Because of its ubiquity, community support, free license with SQL Server, and ease of use, SSIS can be a great option. Coupled with some cheap Salesforce add-ins, the cost of integration tooling barely registers a blip on the technology budget radar. If you don't already have Microsoft SQL server in your organization, you might find better options out there.

Apex - If you don't have a data integration or BI developer on staff you can always turn to your app devs for your integration needs. Apex is an object-oriented programming language used exclusively for Salesforce. Apex allows you to execute flow and transaction control statements in Salesforce in conjunction with calls to the API. There are some things, like complex workflows that might require some custom development with your app dev team, but day to day integration tasks are probably better kept with your BI and data teams.

iPaaS - Integration Platform as a Service (iPaaS) is new to a lot of organizations but if you already make use of one--Boomi, Mulesoft, Jitterbit, et al, then you already know what it can do. Without getting too deep in what iPaaS is and what it can do for you, I will say that it can be a great tool for building data integration workflows with Salesforce as well as building complex data integration workflows across multiple disparate systems. Out of the box iPaaS tools have everything you need to integrate with Salesforce. iPaaS isn't cheap though, so if your only business use case is Salesforce integration there are probably better options out there.

__MATERIAL SUPPLIED__:
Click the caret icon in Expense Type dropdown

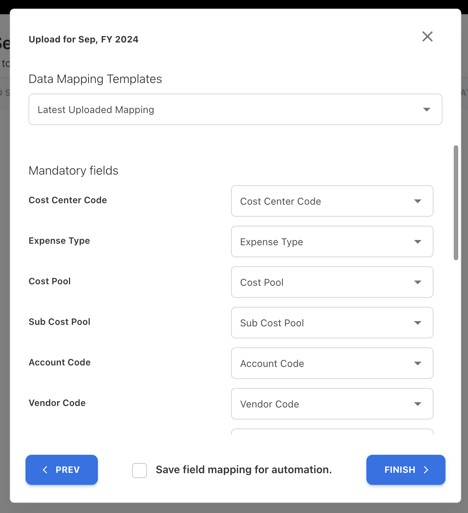417,242
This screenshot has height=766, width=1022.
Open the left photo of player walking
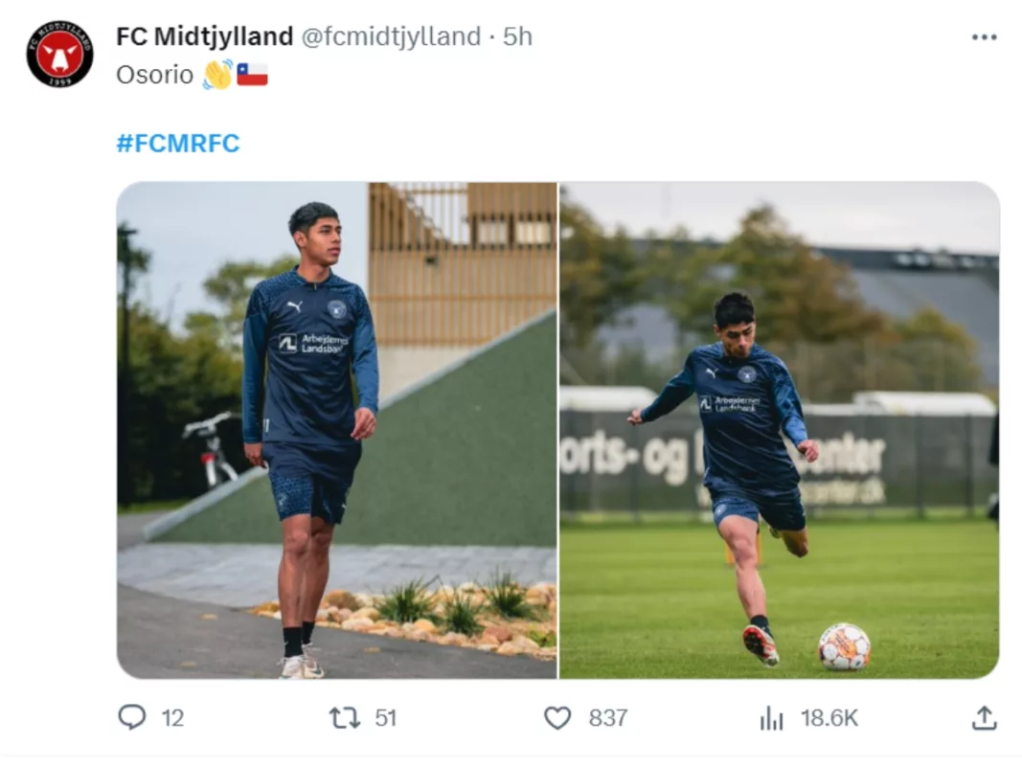pos(336,430)
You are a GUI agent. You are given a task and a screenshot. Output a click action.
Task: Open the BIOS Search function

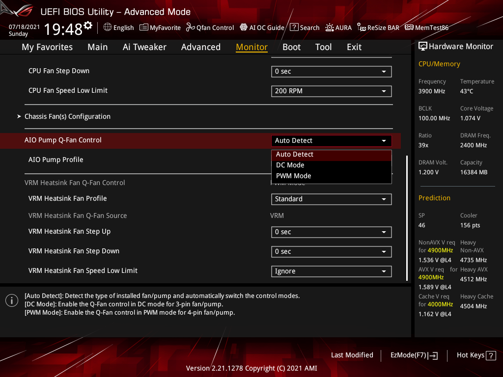[x=305, y=27]
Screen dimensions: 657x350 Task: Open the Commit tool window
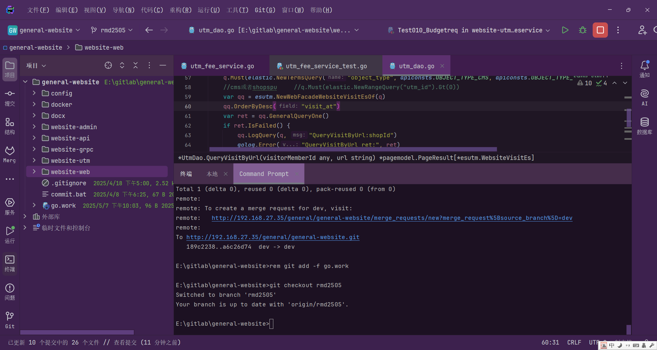click(10, 98)
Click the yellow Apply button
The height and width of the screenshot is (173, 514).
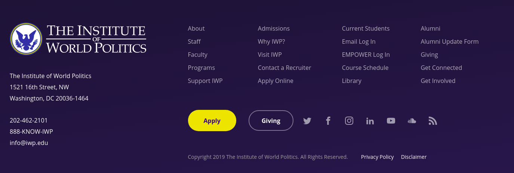tap(212, 120)
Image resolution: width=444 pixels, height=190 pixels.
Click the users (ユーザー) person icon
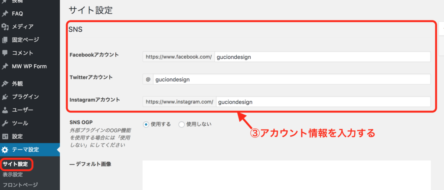[x=5, y=110]
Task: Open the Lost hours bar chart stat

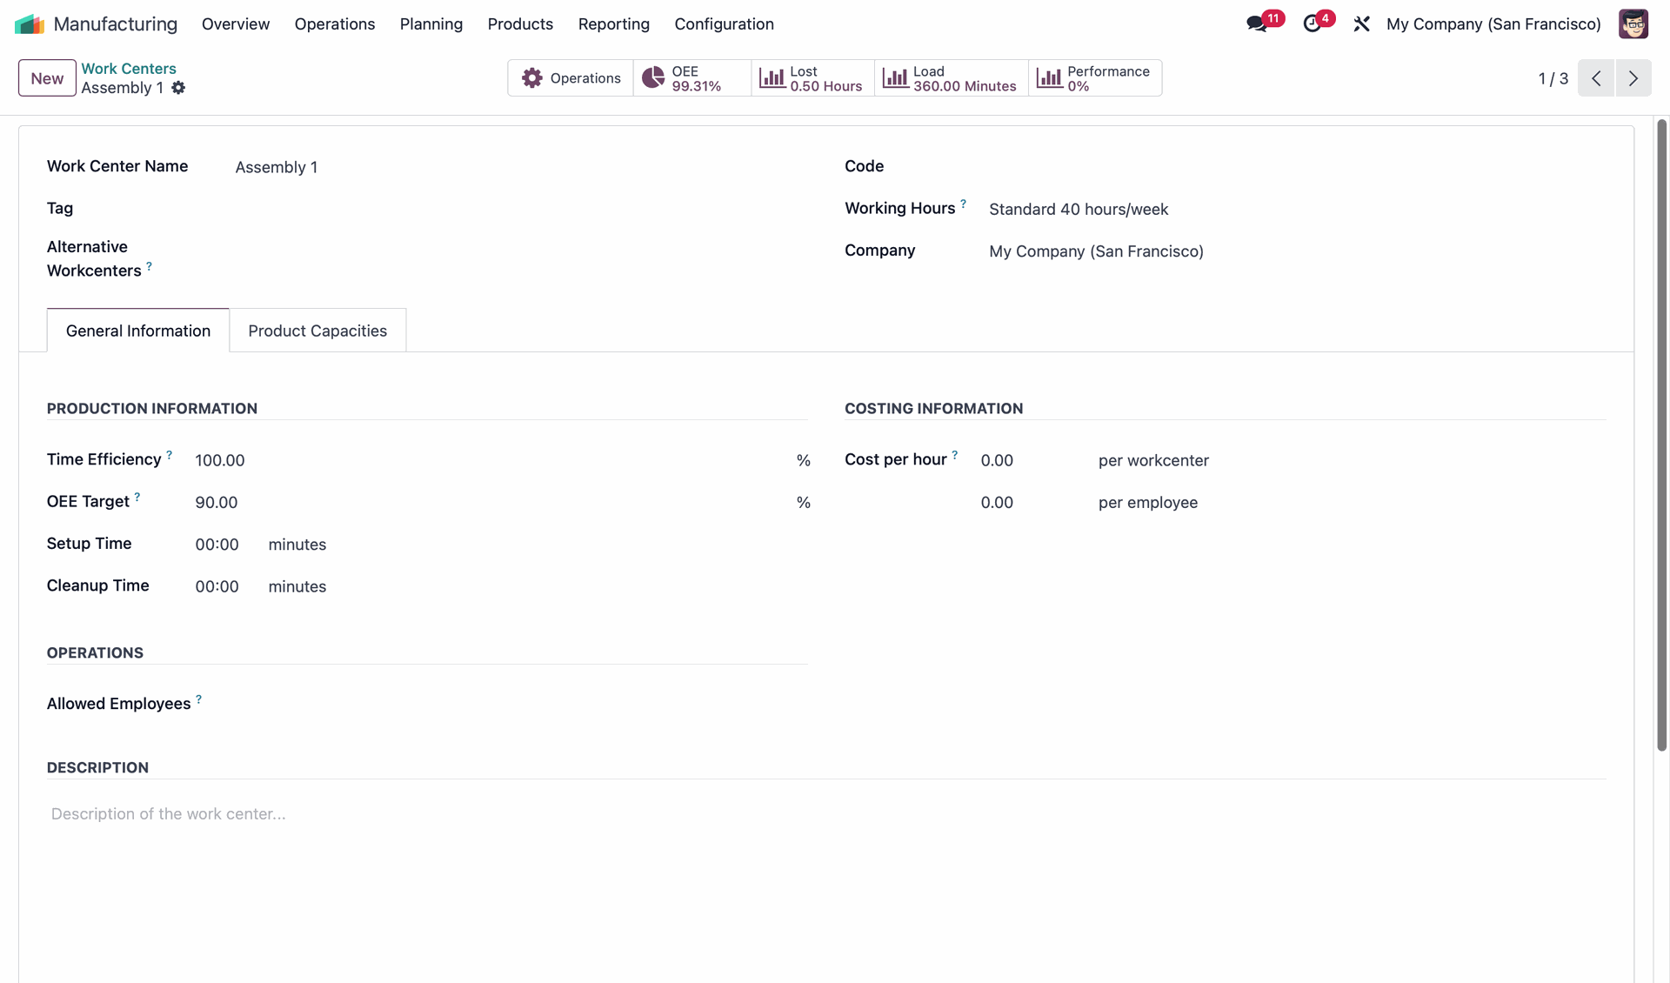Action: click(x=812, y=78)
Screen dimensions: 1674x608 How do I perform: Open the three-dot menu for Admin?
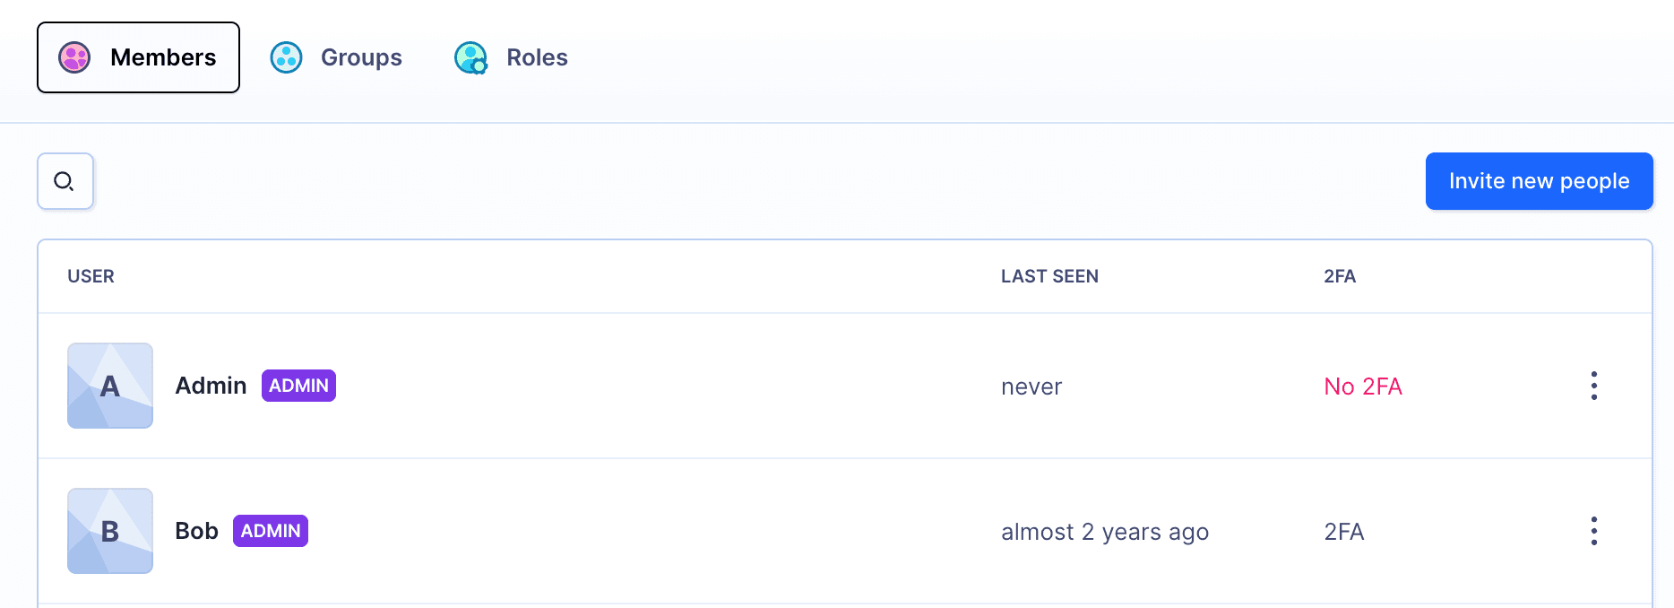click(1593, 386)
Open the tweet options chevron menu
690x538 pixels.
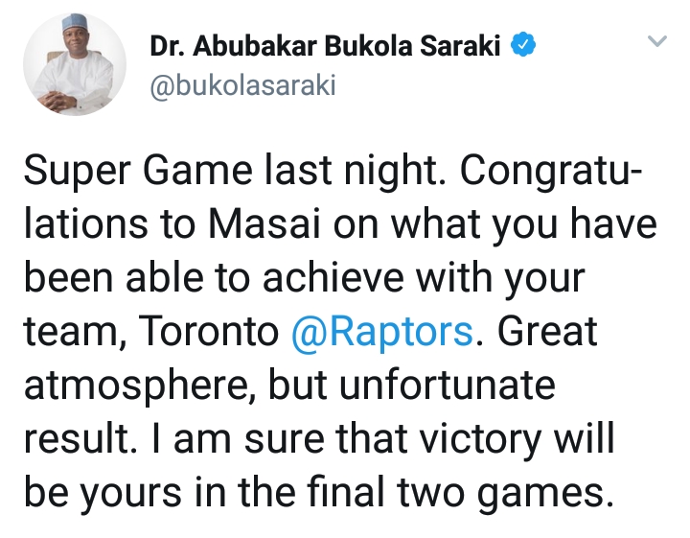tap(656, 42)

__TASKS TO PERFORM__:
(a) According to the Salesforce integration excerpt, what programming language is used exclusively for Salesforce?
(b) Rewrite the paragraph of the Salesforce integration excerpt that begins "iPaaS - Integration Platform as a Service" as a short bulleted list that keeps its main facts.
(c) Reproduce the stretch of the Salesforce integration excerpt from "Because of its" through "find better options out there." word for word.

__RESULTS OF THE EXERCISE__:
(a) Apex

(b)
- Integration Platform as a Service (iPaaS) is new to many organizations; examples include Boomi, Mulesoft and Jitterbit.
- It can be a great tool for building data integration workflows with Salesforce and across multiple disparate systems.
- Out of the box, iPaaS tools have everything needed to integrate with Salesforce.
- iPaaS isn't cheap, so if Salesforce integration is the only business use case, there are probably better options.

(c)
Because of its ubiquity, community support, free license with SQL Server, and ease of use, SSIS can be a great option. Coupled with some cheap Salesforce add-ins, the cost of integration tooling barely registers a blip on the technology budget radar. If you don't already have Microsoft SQL server in your organization, you might find better options out there.